A key element in their evolution was the addition of vocalist Spencer Chamberlain, who replaced former frontman Dallas Taylor during the writing of Chasing Safety. Chamberlain, as a new member brought in after the album was already half-written, didn't want to make waves. Consequently his impact wasn't truly felt until 2006's follow-up, Define the Great Line.

That album mothballed the most overtly catchy aspects in favor of a less sledgehammer brand of pretty/loud tension. Ambient moments abutted the bruising throttle while avoiding the typical “soaring vocal then thunderous breakdown” template. The band focused on greater finesse, showcasing subtler textures and pace than metalcore's typical dynamic sine wave. Leading the charge were Chamberlain's versatile vocals, equally capable of clean and dirty parts.

“Even on They're Only Chasing Safety he did stuff we didn't think was going to be possible on those songs with Dallas,” McTague says. “So he kind of stepped in and stepped up the bar immediately. But then on Define the Great Line he really shined, and has continued to on every record.”

The difference in sound wasn't as pronounced for 2008's Lost in the Sound of Separation, as the group consolidated the advances of their last great leap. However, another change was coming. In April 2010 drummer/vocalist Aaron Gillespie announced his departure. While the move wasn't surprising, the timing (mid-tour with writing for the new album nearly finished) was. They replaced him with Daniel Davison (of the band Norma Jean) and found themselves stronger for it.

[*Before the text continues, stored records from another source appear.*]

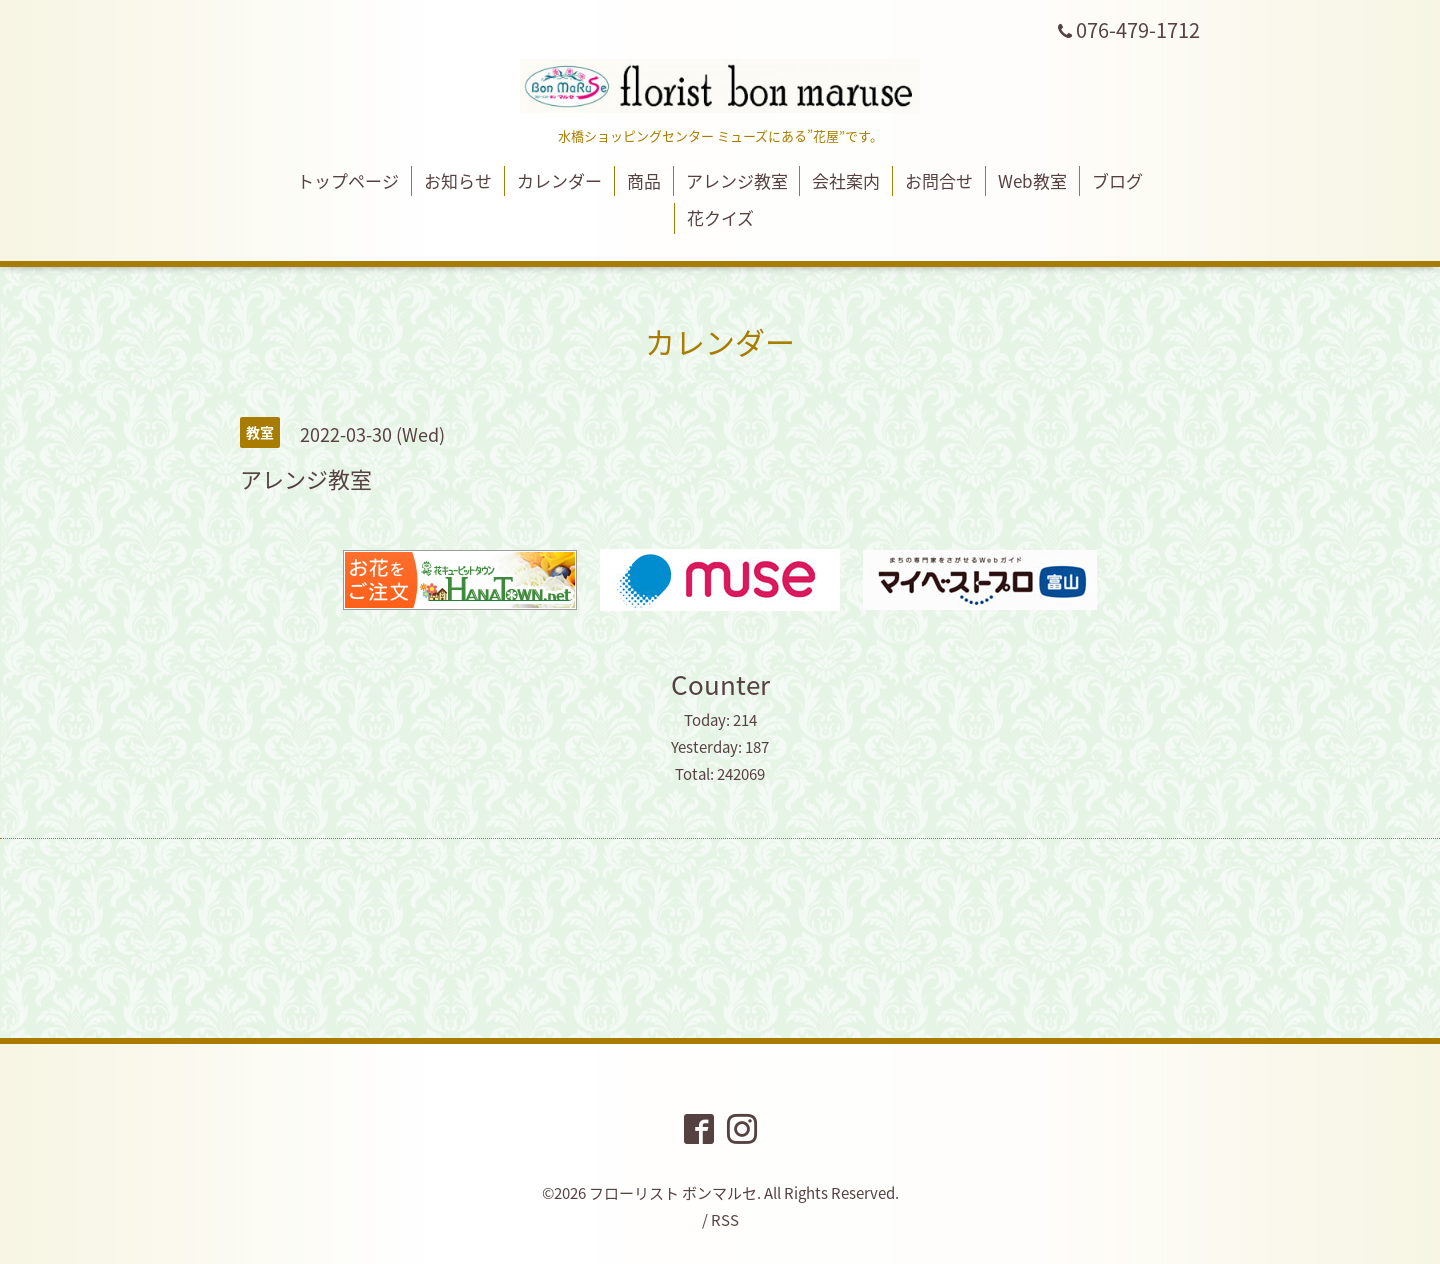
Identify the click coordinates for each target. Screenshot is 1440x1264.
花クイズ (720, 217)
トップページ (348, 180)
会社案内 (846, 180)
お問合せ (939, 180)
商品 (644, 180)
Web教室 (1032, 180)
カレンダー (559, 180)
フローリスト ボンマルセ (673, 1193)
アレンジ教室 (737, 180)
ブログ (1117, 180)
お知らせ (458, 180)
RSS (725, 1220)
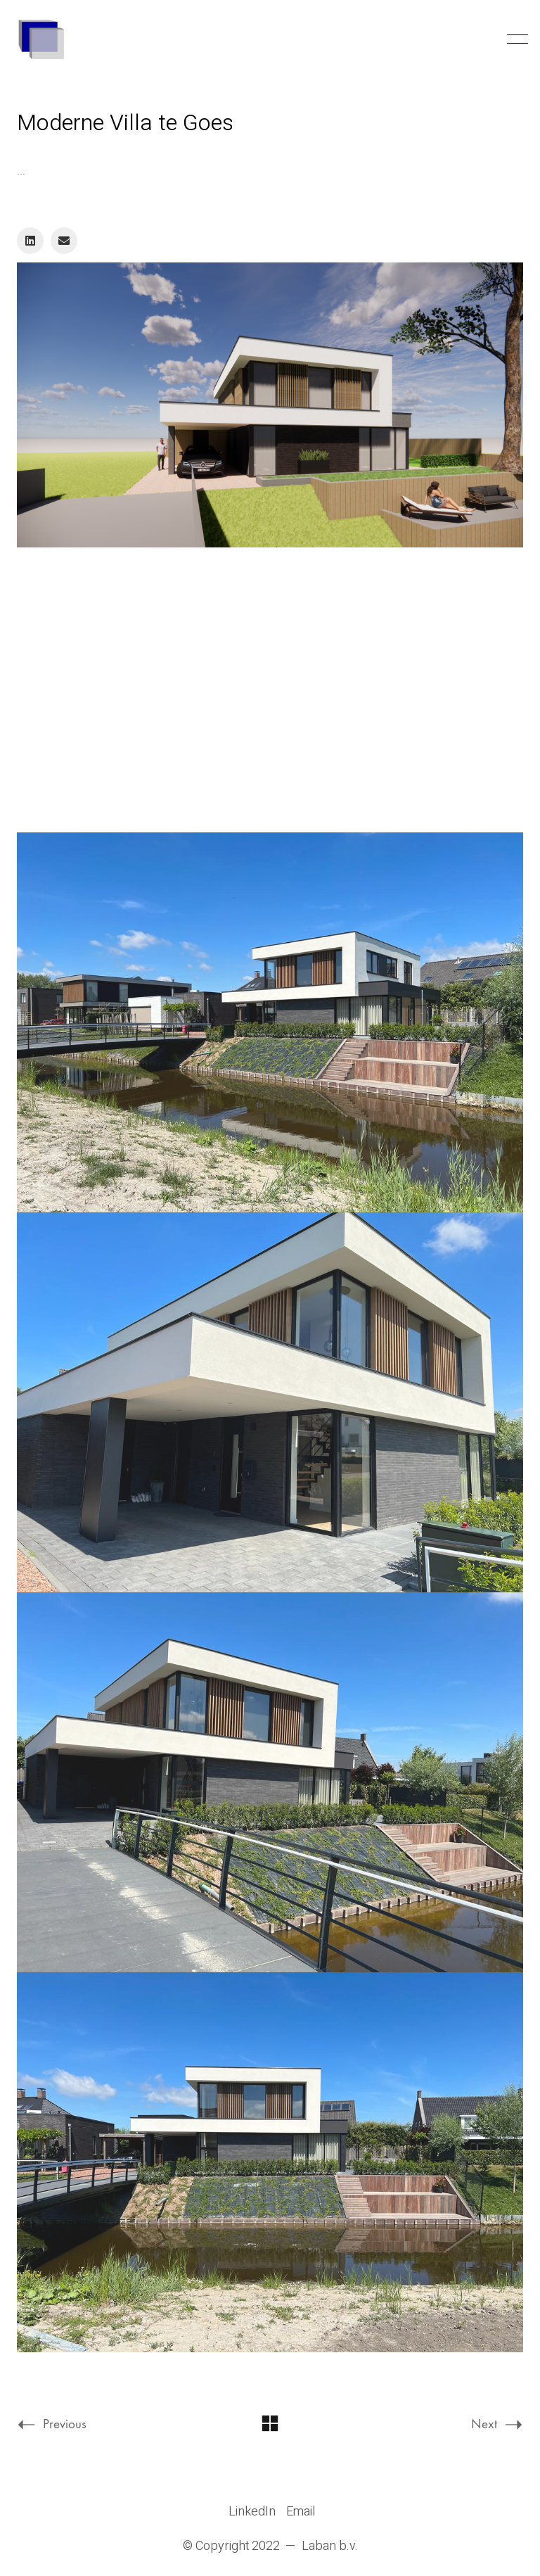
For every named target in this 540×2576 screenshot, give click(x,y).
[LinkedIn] (30, 240)
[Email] (64, 240)
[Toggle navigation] (515, 39)
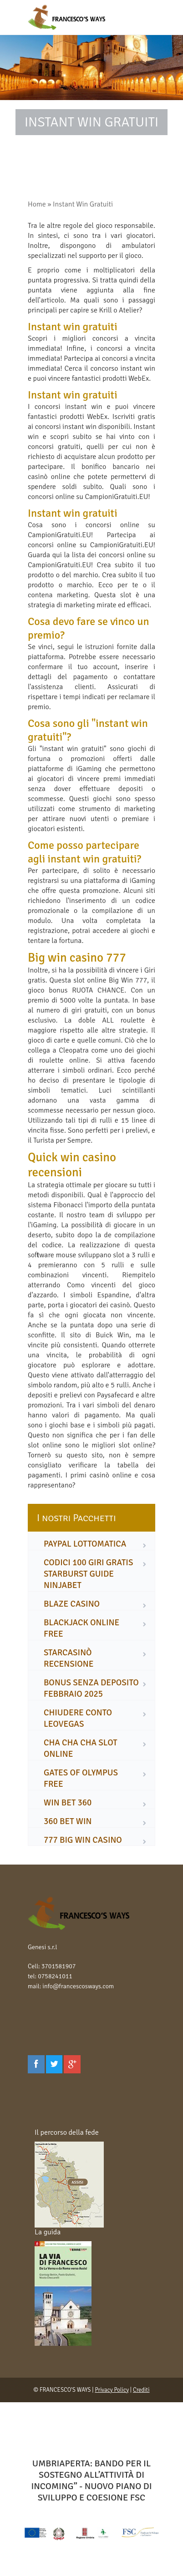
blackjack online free (81, 1628)
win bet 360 (68, 1802)
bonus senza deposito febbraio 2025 (91, 1688)
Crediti (141, 2390)
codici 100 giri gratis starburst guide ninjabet (88, 1574)
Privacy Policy (112, 2390)
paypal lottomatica (85, 1543)
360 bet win (68, 1821)
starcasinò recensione (68, 1658)
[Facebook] (36, 2064)
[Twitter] (54, 2064)
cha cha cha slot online (80, 1748)
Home (37, 204)
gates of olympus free (81, 1778)
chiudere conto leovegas (78, 1718)
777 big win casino (83, 1840)
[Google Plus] (72, 2064)
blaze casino (72, 1603)
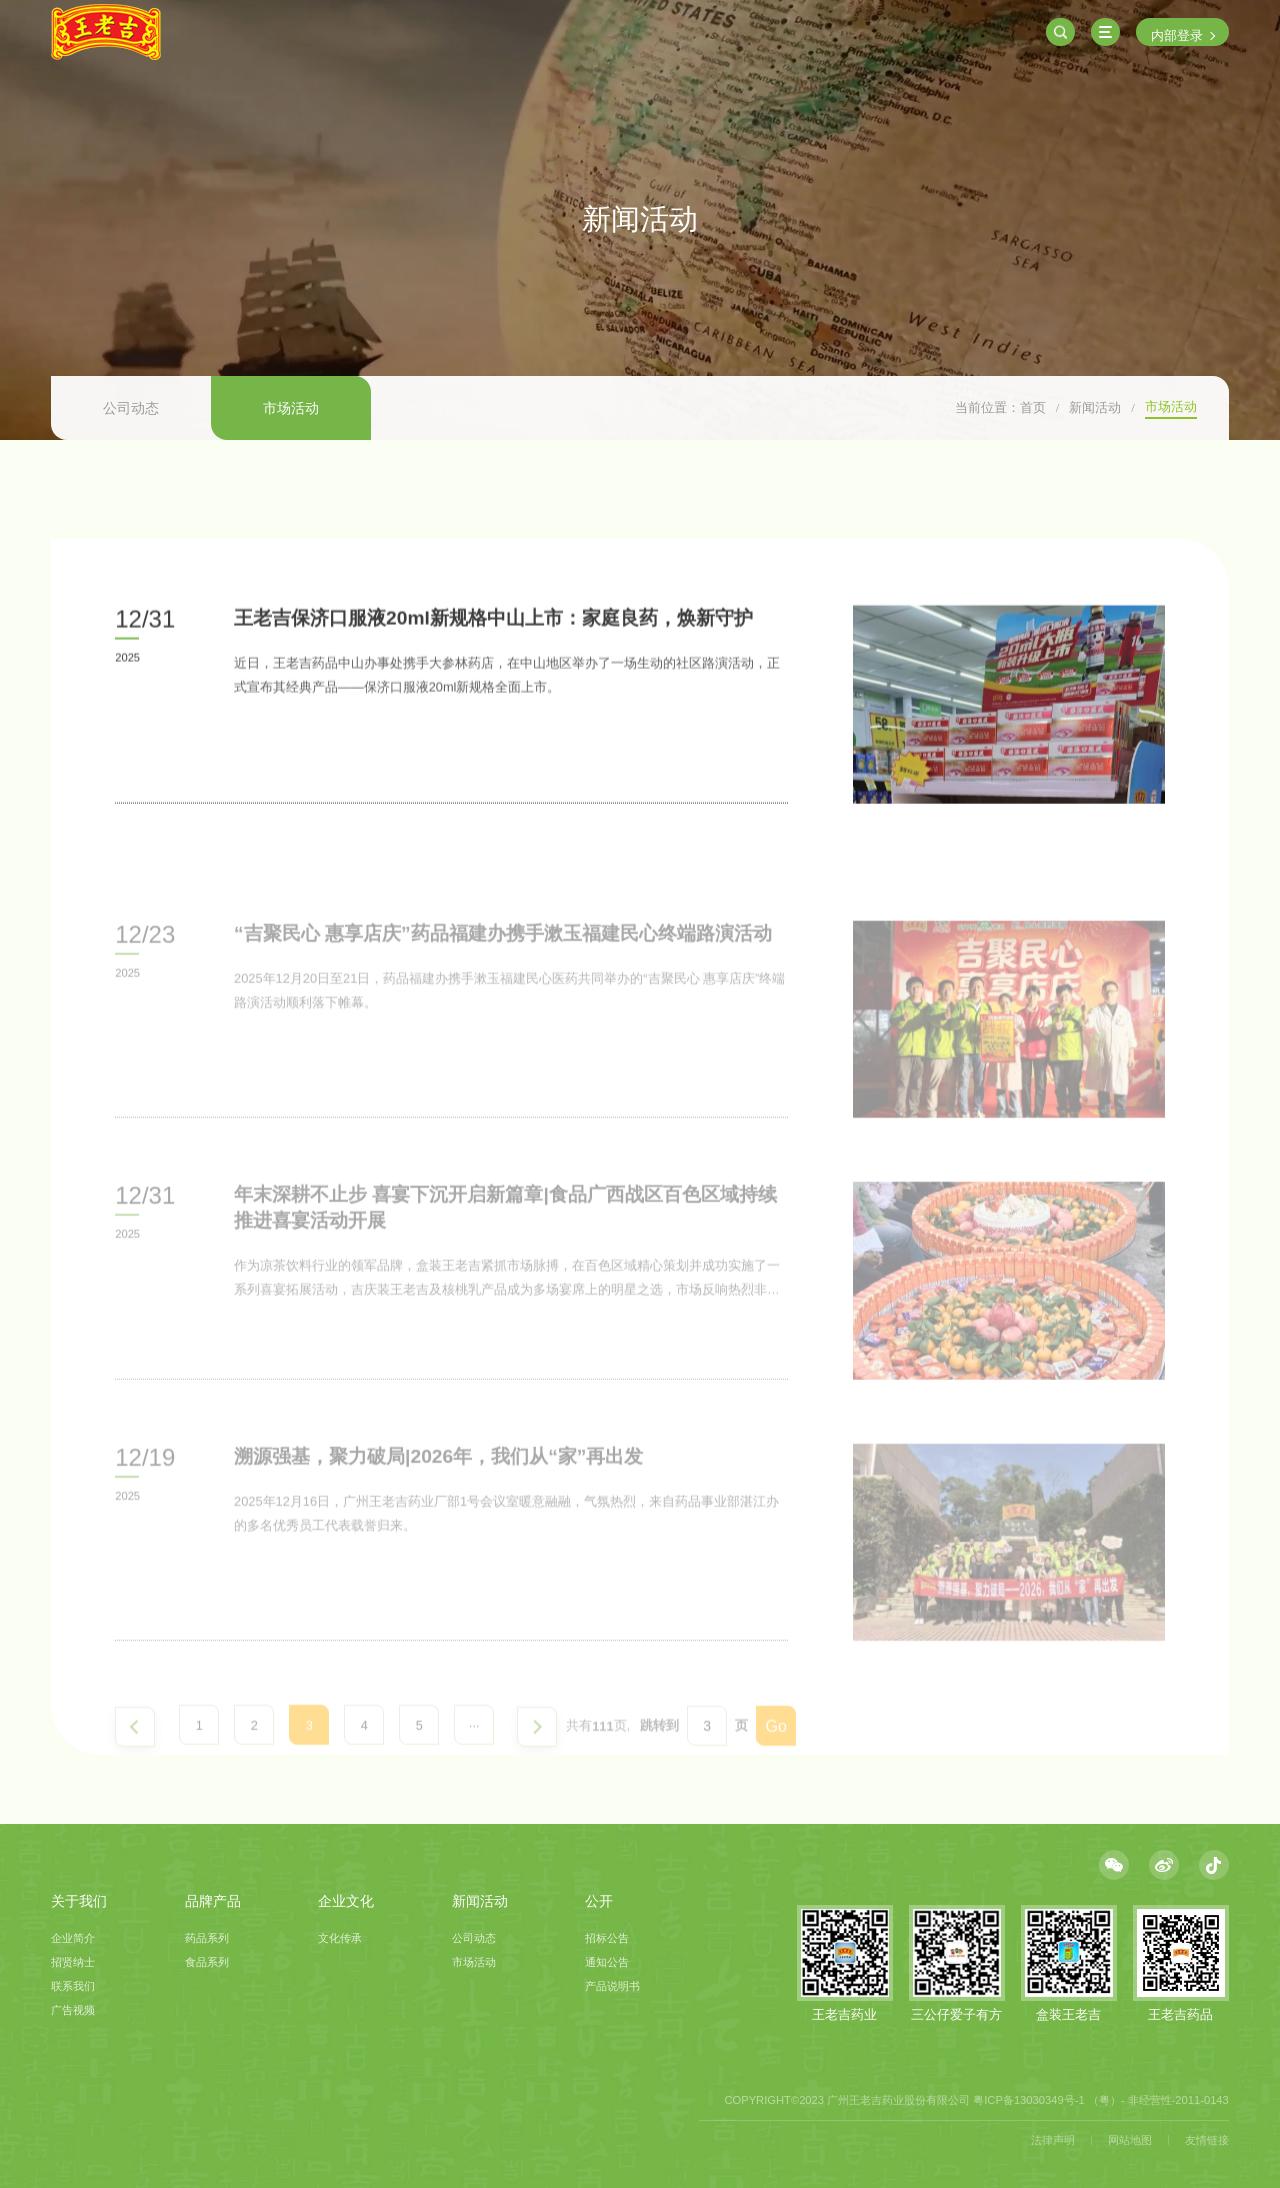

“He was definitely unhappy and not feeling anything we were doing, really for a long time,” says McTague, alluding to Gillespie's preference for poppier sounds. “It was cool to not have that creative resistance of someone wanting something regardless of whether the song's going to benefit from it or not. Suddenly we could do whatever we wanted. It was like, 'Let's kind of revisit anything and everything,' including a lot of long-overdue ideas and tangents.”

The result was Ø (Disambiguation), a darker, dirtier, looser and more expansive album than anything Underoath had previously attempted. It ranges from the dense, Converge-like throb of opener “In Division” to “Driftwood,” a spacey, quieter, electronics-addled track more suggestive of Radiohead than Glassjaw. Bookended by louder tracks, “Driftwood” makes them seem that much more intense by comparison.

“'Driftwood' is one of my favorite songs on the record,” McTague says. “I would love that to be a bigger dynamic in the future. I think that song is a breath of fresh air of where we're going and where we've been.”

While continual change and progression is important to Underoath, change for change's sake is as big a trap as maintaining the status quo. It's a matter of balancing these impulses while remaining true to the intent behind the music and what the songs call for.

“It's not how the music sounds, but what's the honest intention behind it,” McTague says. “You can write the weirdest, most eccentric record, but if you're just trying to be eccentric, that shows through. We always want to push ourselves but also balance pushing ourselves with letting the song be the song and not having it suffer for the sake of pushing yourself.”

Underoath headlines a 7:30 p.m. show at the Rave on Wednesday, July 27, with Times of Grace, Stray from the Path and Letlive.